Work to complete - Copy the entries below word for word.

Record extracts -

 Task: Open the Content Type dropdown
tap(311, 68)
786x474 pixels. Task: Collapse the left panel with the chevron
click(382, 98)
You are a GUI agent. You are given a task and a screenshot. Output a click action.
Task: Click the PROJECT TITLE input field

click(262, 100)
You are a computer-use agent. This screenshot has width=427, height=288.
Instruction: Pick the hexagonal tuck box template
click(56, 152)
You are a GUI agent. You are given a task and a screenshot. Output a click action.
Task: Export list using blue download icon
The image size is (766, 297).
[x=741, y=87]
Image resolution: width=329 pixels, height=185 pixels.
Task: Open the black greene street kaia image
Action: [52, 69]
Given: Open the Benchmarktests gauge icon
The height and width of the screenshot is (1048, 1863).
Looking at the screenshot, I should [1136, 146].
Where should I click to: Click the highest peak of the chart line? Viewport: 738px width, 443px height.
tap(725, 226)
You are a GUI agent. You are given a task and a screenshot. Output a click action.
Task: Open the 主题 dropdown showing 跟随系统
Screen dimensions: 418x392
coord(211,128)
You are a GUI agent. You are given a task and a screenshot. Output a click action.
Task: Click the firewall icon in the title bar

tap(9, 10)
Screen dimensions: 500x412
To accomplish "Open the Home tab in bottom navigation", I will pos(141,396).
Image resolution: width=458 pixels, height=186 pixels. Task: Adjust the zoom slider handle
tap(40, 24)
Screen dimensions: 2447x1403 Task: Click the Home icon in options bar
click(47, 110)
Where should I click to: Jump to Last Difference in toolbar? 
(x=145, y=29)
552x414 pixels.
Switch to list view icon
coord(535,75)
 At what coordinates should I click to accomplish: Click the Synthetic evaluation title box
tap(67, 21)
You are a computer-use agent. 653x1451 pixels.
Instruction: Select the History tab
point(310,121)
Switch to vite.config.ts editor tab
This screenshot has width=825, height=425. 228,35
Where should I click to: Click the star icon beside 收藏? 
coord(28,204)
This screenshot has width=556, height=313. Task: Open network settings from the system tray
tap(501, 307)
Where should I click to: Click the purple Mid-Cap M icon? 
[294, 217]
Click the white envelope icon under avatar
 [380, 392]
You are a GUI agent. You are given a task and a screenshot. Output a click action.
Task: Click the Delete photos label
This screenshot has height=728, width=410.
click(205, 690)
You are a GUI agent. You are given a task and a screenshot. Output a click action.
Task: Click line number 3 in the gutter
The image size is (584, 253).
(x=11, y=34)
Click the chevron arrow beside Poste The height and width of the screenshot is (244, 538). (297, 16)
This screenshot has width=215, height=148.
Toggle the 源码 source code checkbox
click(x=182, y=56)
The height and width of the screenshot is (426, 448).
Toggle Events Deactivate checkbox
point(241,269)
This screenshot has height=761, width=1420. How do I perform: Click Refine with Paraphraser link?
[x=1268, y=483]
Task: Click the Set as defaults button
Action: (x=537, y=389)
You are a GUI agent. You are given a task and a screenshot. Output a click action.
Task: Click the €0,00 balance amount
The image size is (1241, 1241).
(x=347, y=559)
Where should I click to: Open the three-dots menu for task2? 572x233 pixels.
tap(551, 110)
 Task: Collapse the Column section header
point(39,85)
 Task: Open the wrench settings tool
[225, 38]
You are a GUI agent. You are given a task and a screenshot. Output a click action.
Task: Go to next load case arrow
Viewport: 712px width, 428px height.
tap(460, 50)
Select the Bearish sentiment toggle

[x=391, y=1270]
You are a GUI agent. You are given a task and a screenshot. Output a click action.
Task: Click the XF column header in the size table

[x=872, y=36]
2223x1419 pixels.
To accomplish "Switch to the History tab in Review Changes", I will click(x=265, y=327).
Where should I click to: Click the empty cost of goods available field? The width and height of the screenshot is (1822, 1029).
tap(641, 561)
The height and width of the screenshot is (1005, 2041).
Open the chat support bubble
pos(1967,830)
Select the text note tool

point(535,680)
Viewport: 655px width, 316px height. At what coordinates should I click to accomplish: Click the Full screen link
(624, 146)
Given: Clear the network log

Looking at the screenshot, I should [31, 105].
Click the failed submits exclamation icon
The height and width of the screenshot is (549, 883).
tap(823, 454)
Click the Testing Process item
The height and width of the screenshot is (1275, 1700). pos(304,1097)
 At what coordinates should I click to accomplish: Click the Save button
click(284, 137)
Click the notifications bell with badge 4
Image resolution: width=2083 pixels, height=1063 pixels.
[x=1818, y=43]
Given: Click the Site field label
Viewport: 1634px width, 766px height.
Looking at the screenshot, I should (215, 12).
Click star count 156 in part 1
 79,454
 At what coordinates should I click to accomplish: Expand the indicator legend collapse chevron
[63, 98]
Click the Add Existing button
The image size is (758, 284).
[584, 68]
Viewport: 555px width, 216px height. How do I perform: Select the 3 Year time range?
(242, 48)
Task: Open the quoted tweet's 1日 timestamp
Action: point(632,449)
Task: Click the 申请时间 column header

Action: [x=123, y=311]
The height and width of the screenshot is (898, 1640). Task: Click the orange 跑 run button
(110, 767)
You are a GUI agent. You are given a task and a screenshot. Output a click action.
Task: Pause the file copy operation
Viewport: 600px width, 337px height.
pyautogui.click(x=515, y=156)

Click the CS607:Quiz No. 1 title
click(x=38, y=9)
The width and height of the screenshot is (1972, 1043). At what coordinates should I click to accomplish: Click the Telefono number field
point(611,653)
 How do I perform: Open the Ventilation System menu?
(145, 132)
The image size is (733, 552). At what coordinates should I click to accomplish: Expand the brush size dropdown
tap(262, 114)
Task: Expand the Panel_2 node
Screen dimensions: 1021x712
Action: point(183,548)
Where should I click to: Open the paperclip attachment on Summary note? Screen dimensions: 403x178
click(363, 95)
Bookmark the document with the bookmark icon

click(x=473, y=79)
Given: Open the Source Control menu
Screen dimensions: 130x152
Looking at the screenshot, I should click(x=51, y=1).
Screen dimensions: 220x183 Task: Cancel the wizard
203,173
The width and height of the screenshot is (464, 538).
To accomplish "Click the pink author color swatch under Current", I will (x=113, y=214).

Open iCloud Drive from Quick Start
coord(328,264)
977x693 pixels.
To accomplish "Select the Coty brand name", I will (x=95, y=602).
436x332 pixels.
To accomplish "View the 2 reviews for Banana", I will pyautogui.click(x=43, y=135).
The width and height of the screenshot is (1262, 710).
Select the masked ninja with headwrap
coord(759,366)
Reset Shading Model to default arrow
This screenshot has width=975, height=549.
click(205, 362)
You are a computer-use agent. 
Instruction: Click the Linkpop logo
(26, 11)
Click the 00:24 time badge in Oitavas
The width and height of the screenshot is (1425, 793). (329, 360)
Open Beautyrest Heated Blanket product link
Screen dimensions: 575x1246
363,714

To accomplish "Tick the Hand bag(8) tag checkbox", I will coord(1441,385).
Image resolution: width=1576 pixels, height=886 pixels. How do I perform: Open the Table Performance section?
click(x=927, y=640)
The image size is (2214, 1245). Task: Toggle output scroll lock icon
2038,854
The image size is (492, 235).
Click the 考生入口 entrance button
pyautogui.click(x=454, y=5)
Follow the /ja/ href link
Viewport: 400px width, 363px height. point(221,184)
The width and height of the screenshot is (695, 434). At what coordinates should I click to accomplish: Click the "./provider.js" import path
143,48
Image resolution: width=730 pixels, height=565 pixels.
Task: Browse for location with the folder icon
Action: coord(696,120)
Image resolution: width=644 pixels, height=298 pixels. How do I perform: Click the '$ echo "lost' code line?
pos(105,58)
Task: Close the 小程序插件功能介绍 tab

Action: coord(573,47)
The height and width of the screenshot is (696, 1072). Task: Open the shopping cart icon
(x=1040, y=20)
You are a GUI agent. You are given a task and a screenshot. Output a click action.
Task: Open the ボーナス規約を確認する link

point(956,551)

Solution below -
 Task: Open the Content Type dropdown
tap(311, 68)
786x474 pixels. Task: Collapse the left panel with the chevron
click(382, 98)
You are a GUI agent. You are given a task and a screenshot. Output a click action.
Task: Click the PROJECT TITLE input field

click(262, 100)
You are a computer-use agent. This screenshot has width=427, height=288.
Instruction: Pick the hexagonal tuck box template
click(56, 152)
You are a GUI agent. You are given a task and a screenshot. Output a click action.
Task: Export list using blue download icon
The image size is (766, 297).
[x=741, y=87]
Image resolution: width=329 pixels, height=185 pixels.
Task: Open the black greene street kaia image
Action: [52, 69]
Given: Open the Benchmarktests gauge icon
The height and width of the screenshot is (1048, 1863).
Looking at the screenshot, I should [1136, 146].
Where should I click to: Click the highest peak of the chart line? Viewport: 738px width, 443px height.
tap(725, 226)
You are a GUI agent. You are given a task and a screenshot. Output a click action.
Task: Open the 主题 dropdown showing 跟随系统
Screen dimensions: 418x392
coord(211,128)
You are a GUI agent. You are given a task and a screenshot. Output a click action.
Task: Click the firewall icon in the title bar

tap(9, 10)
Screen dimensions: 500x412
To accomplish "Open the Home tab in bottom navigation", I will pos(141,396).
Image resolution: width=458 pixels, height=186 pixels. Task: Adjust the zoom slider handle
tap(40, 24)
Screen dimensions: 2447x1403 Task: Click the Home icon in options bar
click(47, 110)
Where should I click to: Jump to Last Difference in toolbar? 
(x=145, y=29)
552x414 pixels.
Switch to list view icon
coord(535,75)
 At what coordinates should I click to accomplish: Click the Synthetic evaluation title box
tap(67, 21)
You are a computer-use agent. 653x1451 pixels.
Instruction: Select the History tab
point(310,121)
Switch to vite.config.ts editor tab
This screenshot has width=825, height=425. 228,35
Where should I click to: Click the star icon beside 收藏? 
coord(28,204)
This screenshot has width=556, height=313. Task: Open network settings from the system tray
tap(501, 307)
Where should I click to: Click the purple Mid-Cap M icon? 
[294, 217]
Click the white envelope icon under avatar
 [380, 392]
You are a GUI agent. You are given a task and a screenshot. Output a click action.
Task: Click the Delete photos label
This screenshot has height=728, width=410.
click(205, 690)
You are a GUI agent. You are given a task and a screenshot. Output a click action.
Task: Click line number 3 in the gutter
The image size is (584, 253).
(x=11, y=34)
Click the chevron arrow beside Poste The height and width of the screenshot is (244, 538). (297, 16)
This screenshot has width=215, height=148.
Toggle the 源码 source code checkbox
click(x=182, y=56)
The height and width of the screenshot is (426, 448).
Toggle Events Deactivate checkbox
point(241,269)
This screenshot has height=761, width=1420. How do I perform: Click Refine with Paraphraser link?
[x=1268, y=483]
Task: Click the Set as defaults button
Action: (x=537, y=389)
You are a GUI agent. You are given a task and a screenshot. Output a click action.
Task: Click the €0,00 balance amount
The image size is (1241, 1241).
(x=347, y=559)
Where should I click to: Open the three-dots menu for task2? 572x233 pixels.
tap(551, 110)
 Task: Collapse the Column section header
point(39,85)
 Task: Open the wrench settings tool
[225, 38]
You are a GUI agent. You are given a task and a screenshot. Output a click action.
Task: Go to next load case arrow
Viewport: 712px width, 428px height.
tap(460, 50)
Select the Bearish sentiment toggle

[x=391, y=1270]
You are a GUI agent. You are given a task and a screenshot. Output a click action.
Task: Click the XF column header in the size table

[x=872, y=36]
2223x1419 pixels.
To accomplish "Switch to the History tab in Review Changes", I will click(x=265, y=327).
Where should I click to: Click the empty cost of goods available field? The width and height of the screenshot is (1822, 1029).
tap(641, 561)
The height and width of the screenshot is (1005, 2041).
Open the chat support bubble
pos(1967,830)
Select the text note tool

point(535,680)
Viewport: 655px width, 316px height. At what coordinates should I click to accomplish: Click the Full screen link
(624, 146)
Given: Clear the network log

Looking at the screenshot, I should [31, 105].
Click the failed submits exclamation icon
The height and width of the screenshot is (549, 883).
tap(823, 454)
Click the Testing Process item
The height and width of the screenshot is (1275, 1700). pos(304,1097)
 At what coordinates should I click to accomplish: Click the Save button
click(284, 137)
Click the notifications bell with badge 4
Image resolution: width=2083 pixels, height=1063 pixels.
[x=1818, y=43]
Given: Click the Site field label
Viewport: 1634px width, 766px height.
Looking at the screenshot, I should (215, 12).
Click star count 156 in part 1
 79,454
 At what coordinates should I click to accomplish: Expand the indicator legend collapse chevron
[63, 98]
Click the Add Existing button
The image size is (758, 284).
[584, 68]
Viewport: 555px width, 216px height. How do I perform: Select the 3 Year time range?
(242, 48)
Task: Open the quoted tweet's 1日 timestamp
Action: point(632,449)
Task: Click the 申请时间 column header

Action: [x=123, y=311]
The height and width of the screenshot is (898, 1640). Task: Click the orange 跑 run button
(110, 767)
You are a GUI agent. You are given a task and a screenshot. Output a click action.
Task: Pause the file copy operation
Viewport: 600px width, 337px height.
pyautogui.click(x=515, y=156)

Click the CS607:Quiz No. 1 title
click(x=38, y=9)
The width and height of the screenshot is (1972, 1043). At what coordinates should I click to accomplish: Click the Telefono number field
point(611,653)
 How do I perform: Open the Ventilation System menu?
(145, 132)
The image size is (733, 552). At what coordinates should I click to accomplish: Expand the brush size dropdown
tap(262, 114)
Task: Expand the Panel_2 node
Screen dimensions: 1021x712
Action: point(183,548)
Where should I click to: Open the paperclip attachment on Summary note? Screen dimensions: 403x178
click(363, 95)
Bookmark the document with the bookmark icon

click(x=473, y=79)
Given: Open the Source Control menu
Screen dimensions: 130x152
Looking at the screenshot, I should click(x=51, y=1).
Screen dimensions: 220x183 Task: Cancel the wizard
203,173
The width and height of the screenshot is (464, 538).
To accomplish "Click the pink author color swatch under Current", I will (x=113, y=214).

Open iCloud Drive from Quick Start
coord(328,264)
977x693 pixels.
To accomplish "Select the Coty brand name", I will (x=95, y=602).
436x332 pixels.
To accomplish "View the 2 reviews for Banana", I will pyautogui.click(x=43, y=135).
The width and height of the screenshot is (1262, 710).
Select the masked ninja with headwrap
coord(759,366)
Reset Shading Model to default arrow
This screenshot has width=975, height=549.
click(205, 362)
You are a computer-use agent. 
Instruction: Click the Linkpop logo
(26, 11)
Click the 00:24 time badge in Oitavas
The width and height of the screenshot is (1425, 793). (329, 360)
Open Beautyrest Heated Blanket product link
Screen dimensions: 575x1246
363,714

To accomplish "Tick the Hand bag(8) tag checkbox", I will coord(1441,385).
Image resolution: width=1576 pixels, height=886 pixels. How do I perform: Open the Table Performance section?
click(x=927, y=640)
The image size is (2214, 1245). Task: Toggle output scroll lock icon
2038,854
The image size is (492, 235).
Click the 考生入口 entrance button
pyautogui.click(x=454, y=5)
Follow the /ja/ href link
Viewport: 400px width, 363px height. point(221,184)
The width and height of the screenshot is (695, 434). At what coordinates should I click to accomplish: Click the "./provider.js" import path
143,48
Image resolution: width=730 pixels, height=565 pixels.
Task: Browse for location with the folder icon
Action: coord(696,120)
Image resolution: width=644 pixels, height=298 pixels. How do I perform: Click the '$ echo "lost' code line?
pos(105,58)
Task: Close the 小程序插件功能介绍 tab

Action: coord(573,47)
The height and width of the screenshot is (696, 1072). Task: Open the shopping cart icon
(x=1040, y=20)
You are a GUI agent. You are given a task and a screenshot. Output a click action.
Task: Open the ボーナス規約を確認する link

point(956,551)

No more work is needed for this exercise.